* **DOCUMENT SECTION**:
◆ ◆ ◆ ◆ ◆ ◆ ◆

BUREAU OF LABOR STATISTICS, DAILY LABOR REPORT, WEDNESDAY, DECEMBER 26,
2001:

RELEASED TODAY:  Regional and state unemployment rates were generally higher
in November than in the prior month.  Jobless rates rose in all four regions
and in 36 states, while only 6 states posted decreases, the Bureau of Labor
Statistics reports.  The national jobless rate increased to 5.7 percent in
November.  Nonfarm employment decreased in 34 states.

Unemployment rates increased in 36 states in November and only six states
showed declines, according to figures released by the Bureau of Labor
Statistics.  Oregon and Washington reported the highest unemployment rates
in November, 7.4 percent and 7.0 percent.  It was the first time since
January 2000 that any state had a jobless rate above 7.0 percent (Daily
Labor Report, page D-17).

Consumer spending fell 0.7 percent in November, as personal income decreased
to 0.1 percent, according to figures of the Bureau of Economic Analysis,
Department of Commerce.  According to revised September and October data,
which earlier showed no change personal income steadily declined at 0.1
percent in each of the last 3 months, while disposable personal income --
personal income minus personal tax and nontax payments -- slowed to a
decrease of less than 0.1 percent in November, compared with a 1.8 decrease
in October and a 1.2 decrease in September (Daily Labor Report, page D-1;
Bloomberg News, The New York Times, December 22, page C4).

◆ ◆ ◆ ◆ ◆ ◆ ◆

* **GIVEN INFORMATION**:
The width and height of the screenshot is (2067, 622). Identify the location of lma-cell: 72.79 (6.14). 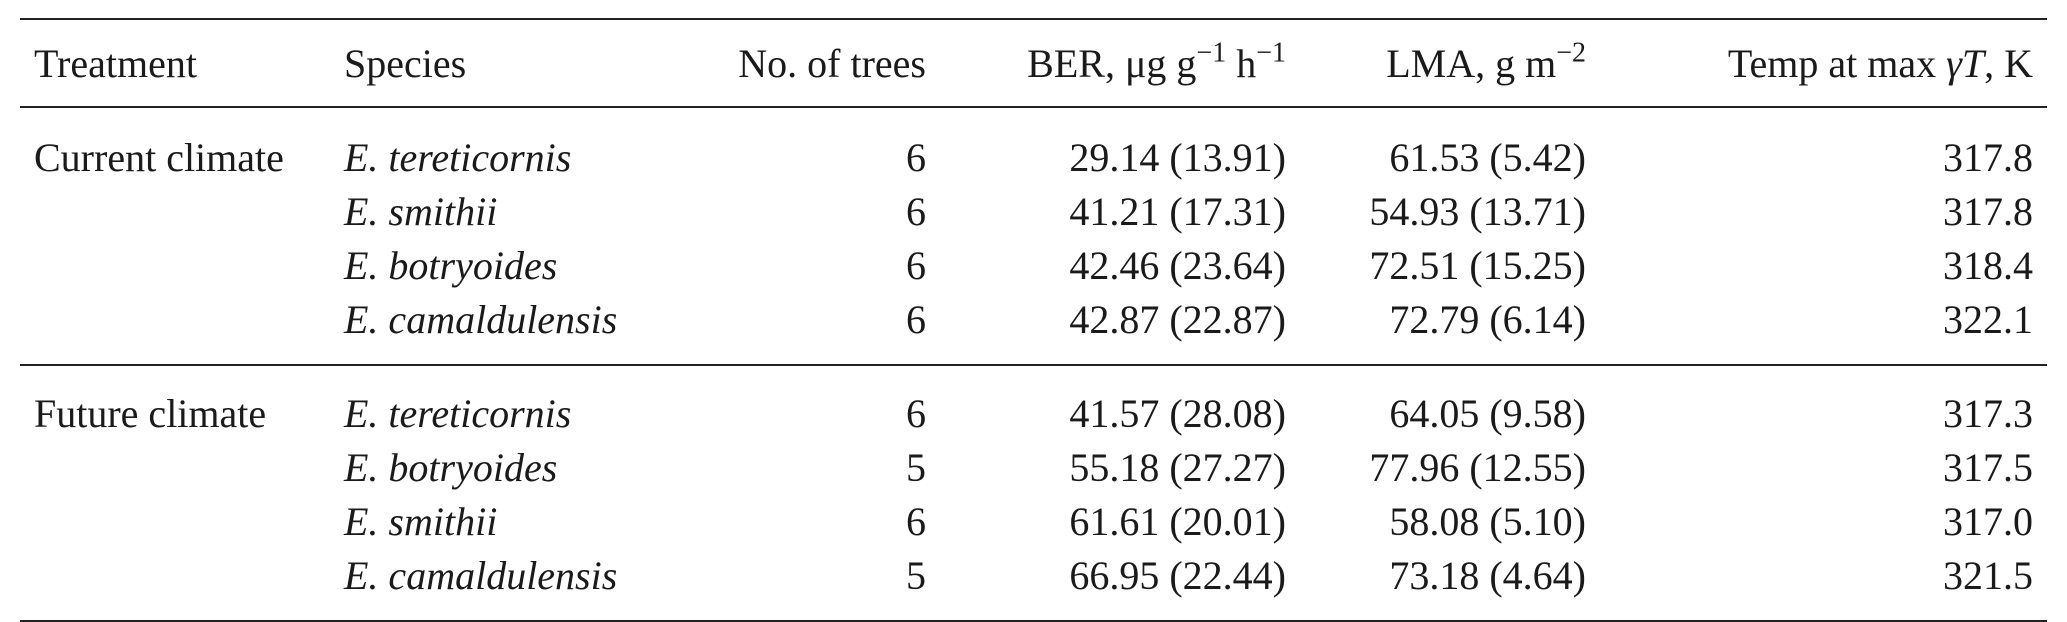
(1488, 319).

◆ ◆ ◆ ◆ ◆ ◆ ◆

* **PROBLEMS TO WORK ON**:
1 - Rewrite the labor report, everything from "BUREAU OF LABOR STATISTICS, DAILY" down to "in 34 states.", and put "Nonagricultural employment" in place of "Nonfarm employment".
2 - Carry the December 2001 labor report forward from the point where it stops.
The material placed after the labor report is a separate body of content.

* **PER-TASK ANSWERS**:
1 -
BUREAU OF LABOR STATISTICS, DAILY LABOR REPORT, WEDNESDAY, DECEMBER 26,
2001:

RELEASED TODAY:  Regional and state unemployment rates were generally higher
in November than in the prior month.  Jobless rates rose in all four regions
and in 36 states, while only 6 states posted decreases, the Bureau of Labor
Statistics reports.  The national jobless rate increased to 5.7 percent in
November.  Nonagricultural employment decreased in 34 states.

2 -
Median household income dropped between 1989 and 1998 in Queens, Brooklyn,
Suffolk, Fairfield, and many other countries across the nation that
experienced a large influx of immigrants, according to new census data.  The
data indicate that even as the economy in the New York region and the nation
rebounded after the recession of the early 90's, figures for median
household income adjusted for inflation, failed to climb in many counties
because of the increase in low-income immigrant workers.  The new data show
that in Brooklyn, Queens and the Bronx -- counties with a major increase of
immigrants -- median income fell sharply.  More surprising, though, was the
marked income drop in some of the region's wealthiest suburbs, including
Nassau, Suffolk and Westchester Counties in New York, and Fairfield County
in Connecticut.  "Immigrants are jumping immediately into these inner-ring
suburbs, which is a change from the past 300 years, when the first
generation lived in inner-city neighborhoods," says Robert D. Yaro,
executive director of the Regional Plan Association, which works to improve
the economy of the New York region. "This new phenomenon in reducing
household incomes in some of the well-to-do-suburbs as immigrants move into
them is consistent with the national phenomenon of the suburbanization of
poverty,"  The new data show that median income also fell in many counties
in other states attractive to immigrants, including Los Angeles County and
Miami-Dade County (The New York Times, December 22, page A13).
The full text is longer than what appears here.